Enhancing Autonomous Driving Systems with On-Board Deployed Large Language Models
Nicolas Baumann, Cheng Hu, Paviththiren Sivasothilingam, Haotong Qin, Lei Xie, Michele Magno, Luca Benini
TL;DR
This work tackles edge-case robustness in autonomous driving by fusing knowledge-driven reasoning from locally deployed LLMs with a safety-guaranteed MPC. The proposed DecisionxLLM and MPCxLLM modules reason over robotic data using natural language prompts and dynamically tune cost/constraint parameters, all on-board with RAG, LoRA finetuning, and quantization to meet real-time constraints.
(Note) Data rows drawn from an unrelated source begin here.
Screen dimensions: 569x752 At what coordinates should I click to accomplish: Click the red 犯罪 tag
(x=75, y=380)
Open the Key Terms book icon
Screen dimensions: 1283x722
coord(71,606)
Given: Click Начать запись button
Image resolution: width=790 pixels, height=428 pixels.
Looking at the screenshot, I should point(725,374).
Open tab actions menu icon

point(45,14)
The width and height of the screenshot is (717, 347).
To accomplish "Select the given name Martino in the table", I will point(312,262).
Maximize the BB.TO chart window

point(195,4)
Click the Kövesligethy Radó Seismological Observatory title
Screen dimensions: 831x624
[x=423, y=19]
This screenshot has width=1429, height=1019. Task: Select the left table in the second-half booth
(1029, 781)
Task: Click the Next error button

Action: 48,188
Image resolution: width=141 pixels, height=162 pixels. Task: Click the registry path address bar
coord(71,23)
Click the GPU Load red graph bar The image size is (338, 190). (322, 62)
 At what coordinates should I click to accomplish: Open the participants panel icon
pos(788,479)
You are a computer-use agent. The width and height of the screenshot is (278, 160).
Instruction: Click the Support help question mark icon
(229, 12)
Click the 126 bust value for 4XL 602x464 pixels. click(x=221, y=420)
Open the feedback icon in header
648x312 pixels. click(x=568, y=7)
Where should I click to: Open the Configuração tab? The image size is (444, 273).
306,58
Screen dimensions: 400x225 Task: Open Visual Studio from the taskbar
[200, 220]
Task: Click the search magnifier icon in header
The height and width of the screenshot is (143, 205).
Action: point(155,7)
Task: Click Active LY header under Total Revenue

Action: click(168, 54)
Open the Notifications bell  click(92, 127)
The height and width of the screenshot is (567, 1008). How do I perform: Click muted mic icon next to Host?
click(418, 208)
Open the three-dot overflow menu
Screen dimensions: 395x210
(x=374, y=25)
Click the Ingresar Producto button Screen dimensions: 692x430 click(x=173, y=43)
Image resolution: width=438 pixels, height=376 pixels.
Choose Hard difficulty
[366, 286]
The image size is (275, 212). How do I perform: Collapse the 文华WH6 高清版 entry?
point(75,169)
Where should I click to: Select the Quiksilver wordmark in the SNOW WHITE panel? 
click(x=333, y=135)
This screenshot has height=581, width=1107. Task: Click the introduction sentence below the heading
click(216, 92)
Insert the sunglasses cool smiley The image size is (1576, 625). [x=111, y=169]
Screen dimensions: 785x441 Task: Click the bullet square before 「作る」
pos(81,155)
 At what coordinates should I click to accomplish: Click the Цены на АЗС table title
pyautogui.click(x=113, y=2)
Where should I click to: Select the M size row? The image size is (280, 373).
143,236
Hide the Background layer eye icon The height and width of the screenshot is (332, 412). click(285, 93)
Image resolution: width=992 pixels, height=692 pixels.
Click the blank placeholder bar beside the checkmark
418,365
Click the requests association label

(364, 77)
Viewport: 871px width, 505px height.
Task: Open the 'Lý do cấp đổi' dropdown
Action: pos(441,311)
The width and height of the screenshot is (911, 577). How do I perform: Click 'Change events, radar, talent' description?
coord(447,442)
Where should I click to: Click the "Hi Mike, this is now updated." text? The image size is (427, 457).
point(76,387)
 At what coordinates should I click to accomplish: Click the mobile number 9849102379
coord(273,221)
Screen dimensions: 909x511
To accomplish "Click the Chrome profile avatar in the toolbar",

Key contributions include improved reasoning accuracy (up to 10.45%), heightened controller adaptability (up to 52.2%), and up to a 10.5x increase in onboard inference throughput on resource-constrained hardware, demonstrated on a 1:10 scale robotic platform. The approach enables a practical, privacy-preserving, edge-enabled ADS that bridges high-level decision-making with low-level control adaptation, with open-source code for broader adoption.
Abstract
Neural Networks (NNs) trained through supervised learning struggle with managing edge-case scenarios common in real-world driving due to the intractability of exhaustive datasets covering all edge-cases, making knowledge-driven approaches, akin to how humans intuitively detect unexpected driving behavior, a suitable complement to data-driven methods. This work proposes a hybrid architecture combining low-level Model Predictive Controller (MPC) with locally deployed Large Language Models (LLMs) to enhance decision-making and Human Machine Interaction (HMI). The DecisionxLLM module evaluates robotic state information against natural language instructions to ensure adherence to desired driving behavior. The MPCxLLM module then adjusts MPC parameters based on LLM-generated insights, achieving control adaptability while preserving the safety and constraint guarantees of traditional MPC systems. Further, to enable efficient on-board deployment and to eliminate dependency on cloud connectivity, we shift processing to the on-board computing platform: We propose an approach that exploits Retrieval Augmented Generation (RAG), Low Rank Adaptation (LoRA) fine-tuning, and quantization. Experimental results demonstrate that these enhancements yield significant improvements in reasoning accuracy by up to 10.45%, control adaptability by as much as 52.2%, and up to 10.5x increase in computational efficiency (tokens/s), validating the proposed framework's practicality for real-time deployment even on down-scaled robotic platforms. This work bridges high-level decision-making with low-level control adaptability, offering a synergistic framework for knowledge-driven and adaptive Autonomous Driving Systems (ADS).